Wo andere Stände mit einem ganzen Team an Mitarbeitern anrücken, arbeitet ein Mann mit schulterlangen, blonden Locken alleine an dem Aufbau seiner Weintaverne. Mit einem schnellen Griff zum Akkuschrauber zieht er ein Brett am Boden fest und dreht danach ein fehlendes Rohrstück unter das Waschbecken des Thekenpersonals.

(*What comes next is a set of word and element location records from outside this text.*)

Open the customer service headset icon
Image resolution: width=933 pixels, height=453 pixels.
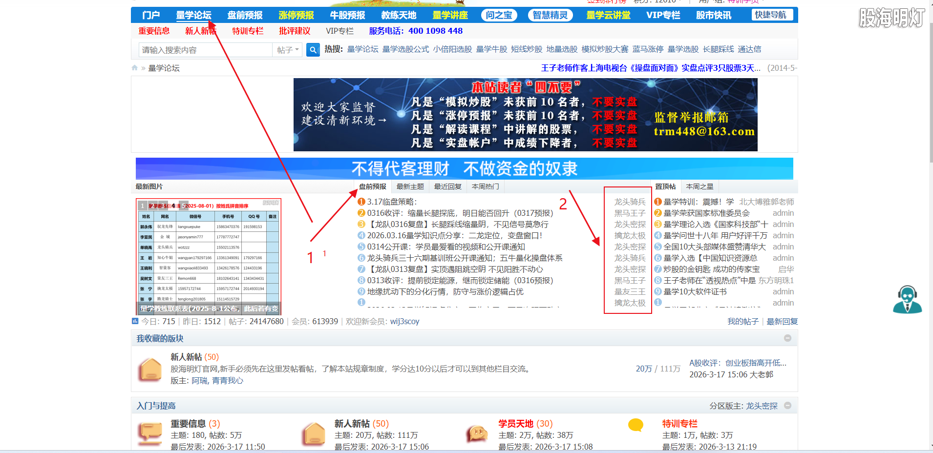pyautogui.click(x=907, y=299)
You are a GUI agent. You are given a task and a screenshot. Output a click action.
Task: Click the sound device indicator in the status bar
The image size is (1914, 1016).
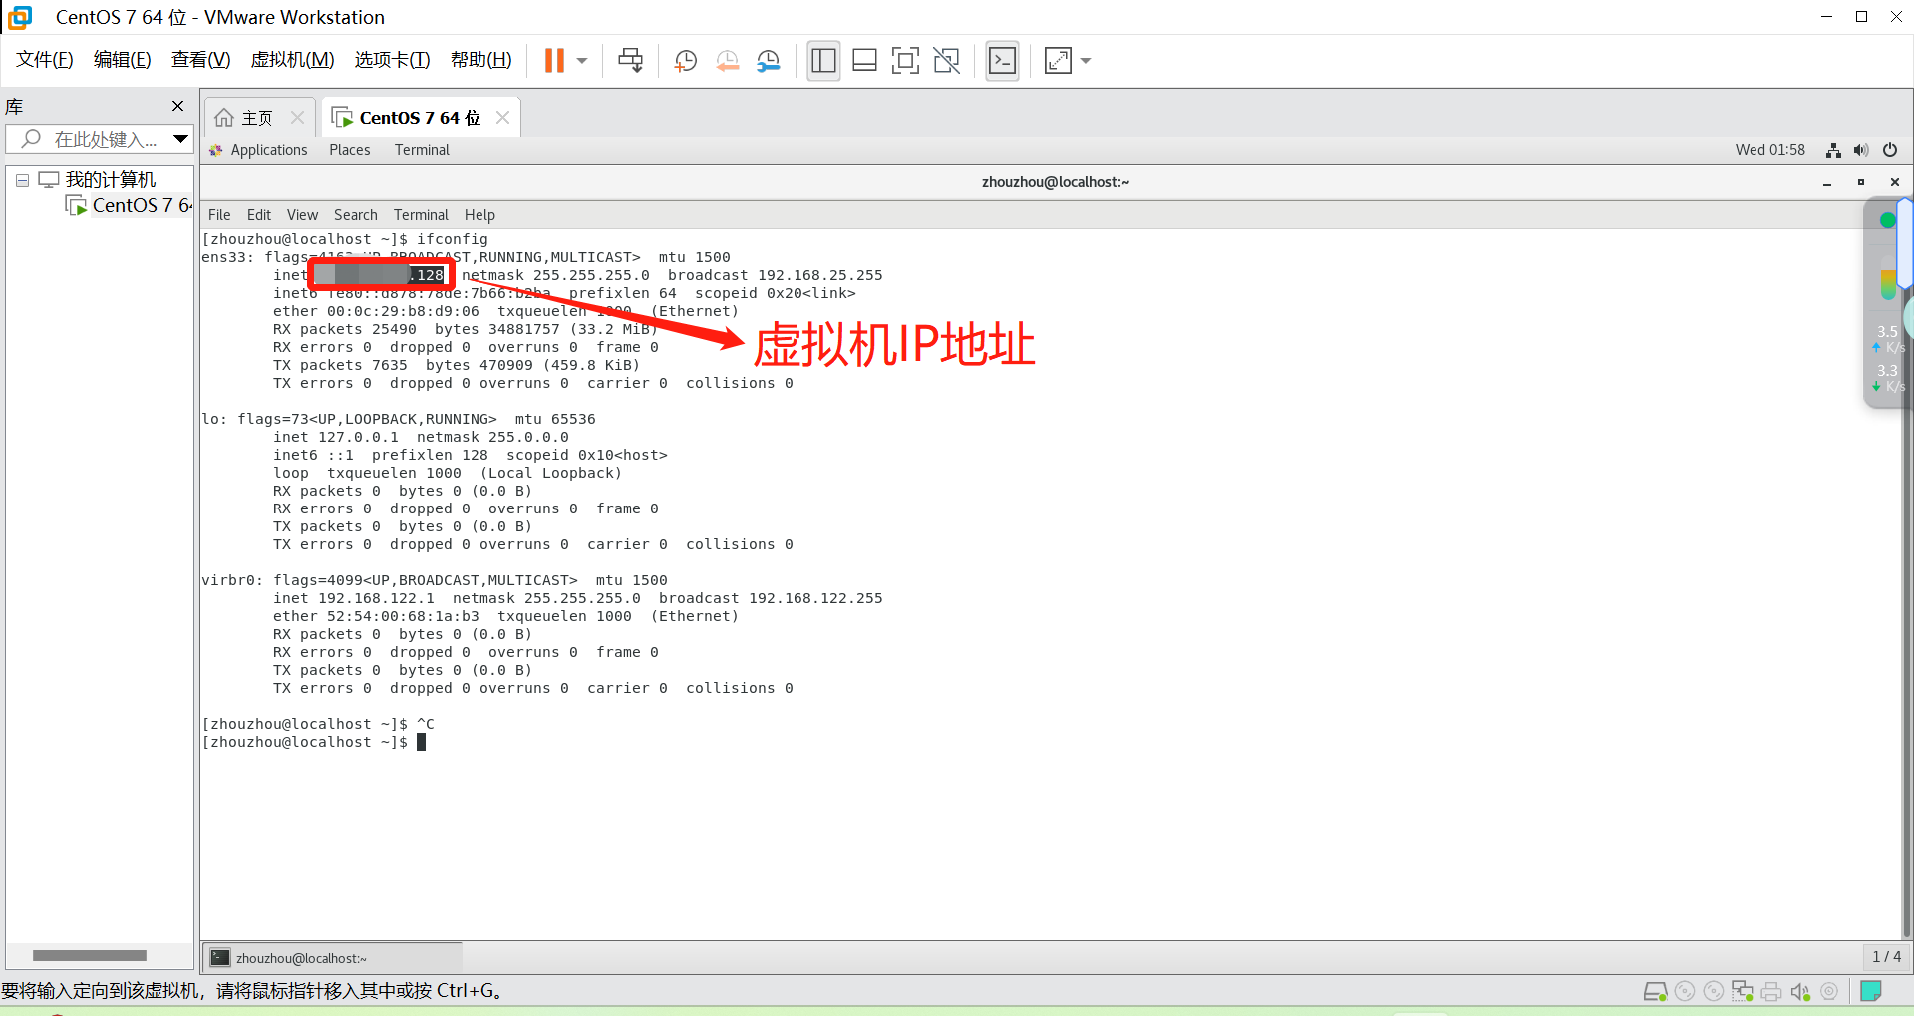[1800, 990]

Michel Meyer hat den Mittelalterstand als gelernter Zimmermann und Architekt eigenhändig entworfen und gebaut, seine Fruchtweine erfreuten sich bei den Bremern großer Beliebtheit, berichtet er.
Nicht ohne Grund vermittelt seine Taverne eine gewisse Rustikalität. "Wenn Leute Alkohol trinken, werden sie anlehnungsbedürftig", sagt Meyer. "Deswegen muss es die Schänke auch abkönnen, wenn sich Menschen an ihr anlehnen". Die Abmessungen der Taverne passen sich zentimetergenau an die Treppenformation an der Schlachte an. "Man könnte sie nicht mal um zwei Zentimeter verschieben", sagt Meyer. Eine Baumwollplane schützt die Taverne vor Wind und Wetter, eine überdachte Terrasse ermöglicht mit runden Fenstern einen Blick auf die Weser.
Meyer fügt sich mit seinen zwei Silbercreolen in die mittelalterliche Umgebung – er steht in den nächsten Wochen selbst hinterm Tresen. Er könne von vielen interessanten und schönen Begegnungen erzählen, mit Menschen aus allen sozialen Schichten. "Wenn man Zeit hat, den Leuten nahe zu sein – das ist das Schöne am Beruf".